Hezbollah, the Lebanon-based Shiite militant group best known as a perennial foe of Israel, has been suspected for some time now of buttressing Bashar al-Assad’s struggling security forces in Syria with its own fighters, intent on pushing back against the rising Sunni majority. But the group’s secretary general Hassan Nasrallah went a step further Tuesday, aggressively hinting that while he is confident Assad can stem the tide, Hezbollah will be there to aid him if his position deteriorates.
“Syria has real friends in the region and in the world who will not allow Syria to fall in the hands of America or Israel or the Takfiris,” he said, the latter reference being to followers of Sunni extremist groups like al-Qaeda. We already know that Hezbollah has lent its support to regime fighters in Shiite villages near the border with Lebanon, and Nasrallah suggested that if the sacred Shiite shrine of Sayida Zeinab were compromised, all bets are off.
“If the shrine is destroyed things will get out of control,” he said cryptically. But perhaps more important than Hezbollah’s focus on backing Assad is how the prospect of more involvement from the group might be affecting U.S. President Barack Obama’s thinking about intervening in the ongoing civil war. On Tuesday, the president used a Washington news conference to explain that despite intelligence suggesting the Assad regime has used chemical weapons, which he had previously said would be a “gamechanger” that crossed a “red line” for aggressive action to bolster the rebels, the United States and its allies were still working out the details.

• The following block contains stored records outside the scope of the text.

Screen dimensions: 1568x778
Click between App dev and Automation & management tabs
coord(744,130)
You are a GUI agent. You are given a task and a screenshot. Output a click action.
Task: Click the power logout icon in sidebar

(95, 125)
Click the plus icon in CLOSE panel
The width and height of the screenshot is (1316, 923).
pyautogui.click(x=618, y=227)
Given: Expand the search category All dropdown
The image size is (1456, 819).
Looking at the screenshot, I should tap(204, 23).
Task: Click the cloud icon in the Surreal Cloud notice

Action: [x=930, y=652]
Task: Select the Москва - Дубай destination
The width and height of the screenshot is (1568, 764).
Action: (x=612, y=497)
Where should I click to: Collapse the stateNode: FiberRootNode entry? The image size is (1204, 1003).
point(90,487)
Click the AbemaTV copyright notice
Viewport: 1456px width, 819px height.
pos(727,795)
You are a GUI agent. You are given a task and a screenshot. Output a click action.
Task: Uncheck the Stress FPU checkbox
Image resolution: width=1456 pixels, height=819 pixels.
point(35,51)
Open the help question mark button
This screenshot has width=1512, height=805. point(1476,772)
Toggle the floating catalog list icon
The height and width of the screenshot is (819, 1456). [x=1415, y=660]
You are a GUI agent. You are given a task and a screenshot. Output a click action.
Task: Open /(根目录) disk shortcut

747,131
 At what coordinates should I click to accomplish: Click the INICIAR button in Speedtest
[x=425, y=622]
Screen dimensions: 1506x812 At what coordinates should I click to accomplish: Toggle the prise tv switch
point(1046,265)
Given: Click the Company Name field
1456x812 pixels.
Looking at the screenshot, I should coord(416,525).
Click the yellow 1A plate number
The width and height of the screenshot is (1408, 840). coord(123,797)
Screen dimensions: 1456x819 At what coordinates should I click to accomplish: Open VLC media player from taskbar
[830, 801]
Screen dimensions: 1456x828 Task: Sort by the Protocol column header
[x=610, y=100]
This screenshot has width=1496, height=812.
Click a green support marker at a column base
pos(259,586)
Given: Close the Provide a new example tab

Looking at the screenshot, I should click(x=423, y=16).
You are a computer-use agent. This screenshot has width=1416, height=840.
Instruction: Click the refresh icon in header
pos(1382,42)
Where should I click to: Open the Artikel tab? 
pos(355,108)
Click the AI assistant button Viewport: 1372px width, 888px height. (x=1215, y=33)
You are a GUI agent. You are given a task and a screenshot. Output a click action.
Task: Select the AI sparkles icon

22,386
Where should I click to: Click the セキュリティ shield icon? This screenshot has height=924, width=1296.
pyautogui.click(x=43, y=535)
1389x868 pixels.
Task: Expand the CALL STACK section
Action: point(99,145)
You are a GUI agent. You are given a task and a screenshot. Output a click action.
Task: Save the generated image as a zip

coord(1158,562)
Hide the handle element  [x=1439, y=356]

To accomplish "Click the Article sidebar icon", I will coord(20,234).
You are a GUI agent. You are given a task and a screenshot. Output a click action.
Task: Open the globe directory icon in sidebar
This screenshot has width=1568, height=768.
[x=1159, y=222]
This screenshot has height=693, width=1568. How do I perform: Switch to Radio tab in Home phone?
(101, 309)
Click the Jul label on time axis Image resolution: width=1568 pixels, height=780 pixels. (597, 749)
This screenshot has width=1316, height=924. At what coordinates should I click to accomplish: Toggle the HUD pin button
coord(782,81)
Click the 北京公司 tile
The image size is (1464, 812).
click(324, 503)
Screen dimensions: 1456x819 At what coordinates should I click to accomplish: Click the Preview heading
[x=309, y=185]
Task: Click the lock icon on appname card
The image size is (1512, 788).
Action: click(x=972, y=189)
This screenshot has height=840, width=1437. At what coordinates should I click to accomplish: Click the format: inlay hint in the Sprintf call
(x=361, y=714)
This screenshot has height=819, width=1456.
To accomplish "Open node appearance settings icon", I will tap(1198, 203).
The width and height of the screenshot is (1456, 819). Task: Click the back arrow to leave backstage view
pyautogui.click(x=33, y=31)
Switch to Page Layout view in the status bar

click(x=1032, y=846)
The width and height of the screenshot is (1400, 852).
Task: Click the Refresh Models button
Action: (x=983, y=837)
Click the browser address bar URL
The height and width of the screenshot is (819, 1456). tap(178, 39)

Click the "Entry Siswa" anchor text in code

“What we now have is evidence that chemical weapons have been used inside of Syria, but we don’t know how they were used, when they were used, who used them; we don’t have chain of custody that establishes what exactly happened,” Obama said, clearly intent on buying more time to work out potential military options and, perhaps, wait for the rebels to make further gains. And then came the most telling line: “If we end up rushing to judgment without hard, effective evidence, then we can find ourselves in the position where we can’t mobilize the international community to support what we do.” The politician who made his career on early opposition to the misguided U.S. invasion of Iraq wants to do things differently here, as he did in Libya with cooperation from NATO. And the hint from Hezbollah that it might deploy its massive arsenal — which rivals that of the Lebanese army — to bolster Assad adds another wrinkle to the situation. Which is to say that as American editorial boards and U.S. senators heckle the administration for its intransigence, the ability of the White House to iron out a new strategy is more compromised than ever.